*What the task requires*
Everything from the line containing "You are a GUI" through the last line of the records must be returned verbatim, and nothing outside that range.

BEGIN

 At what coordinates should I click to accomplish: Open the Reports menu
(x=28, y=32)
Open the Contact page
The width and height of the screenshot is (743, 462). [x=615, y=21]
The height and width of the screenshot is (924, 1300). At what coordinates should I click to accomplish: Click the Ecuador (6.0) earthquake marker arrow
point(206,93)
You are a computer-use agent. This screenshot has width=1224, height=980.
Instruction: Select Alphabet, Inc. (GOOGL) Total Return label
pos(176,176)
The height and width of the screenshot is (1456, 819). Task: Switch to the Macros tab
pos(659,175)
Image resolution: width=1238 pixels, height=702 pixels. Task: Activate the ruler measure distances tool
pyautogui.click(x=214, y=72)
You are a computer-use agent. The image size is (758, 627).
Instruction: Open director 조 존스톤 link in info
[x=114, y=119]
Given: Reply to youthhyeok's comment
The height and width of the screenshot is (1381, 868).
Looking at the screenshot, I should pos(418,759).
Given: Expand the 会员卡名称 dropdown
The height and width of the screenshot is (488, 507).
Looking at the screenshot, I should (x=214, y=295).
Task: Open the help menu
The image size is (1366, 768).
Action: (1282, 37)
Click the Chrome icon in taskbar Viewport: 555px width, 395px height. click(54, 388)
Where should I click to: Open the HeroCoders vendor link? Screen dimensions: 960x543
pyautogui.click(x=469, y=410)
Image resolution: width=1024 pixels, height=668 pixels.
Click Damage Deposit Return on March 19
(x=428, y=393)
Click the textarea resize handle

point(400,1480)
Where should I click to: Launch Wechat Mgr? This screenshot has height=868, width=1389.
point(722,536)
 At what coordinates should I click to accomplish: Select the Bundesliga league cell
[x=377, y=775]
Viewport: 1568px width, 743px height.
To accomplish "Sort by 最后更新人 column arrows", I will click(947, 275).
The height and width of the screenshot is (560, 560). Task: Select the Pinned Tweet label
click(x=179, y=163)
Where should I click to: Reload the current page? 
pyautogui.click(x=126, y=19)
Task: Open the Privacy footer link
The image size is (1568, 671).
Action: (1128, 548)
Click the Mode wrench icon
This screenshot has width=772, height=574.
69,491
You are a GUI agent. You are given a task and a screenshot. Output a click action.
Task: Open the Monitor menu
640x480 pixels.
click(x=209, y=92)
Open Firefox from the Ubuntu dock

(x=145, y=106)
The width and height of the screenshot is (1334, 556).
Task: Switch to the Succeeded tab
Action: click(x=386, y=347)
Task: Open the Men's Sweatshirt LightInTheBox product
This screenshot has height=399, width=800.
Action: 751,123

END

*Solved problem*
You are a GUI agent. You are given a task and a screenshot. Output a click action.
Task: Open the Monitor menu
640x480 pixels.
click(x=209, y=92)
Open Firefox from the Ubuntu dock

(x=145, y=106)
The width and height of the screenshot is (1334, 556).
Task: Switch to the Succeeded tab
Action: click(x=386, y=347)
Task: Open the Men's Sweatshirt LightInTheBox product
This screenshot has height=399, width=800.
Action: 751,123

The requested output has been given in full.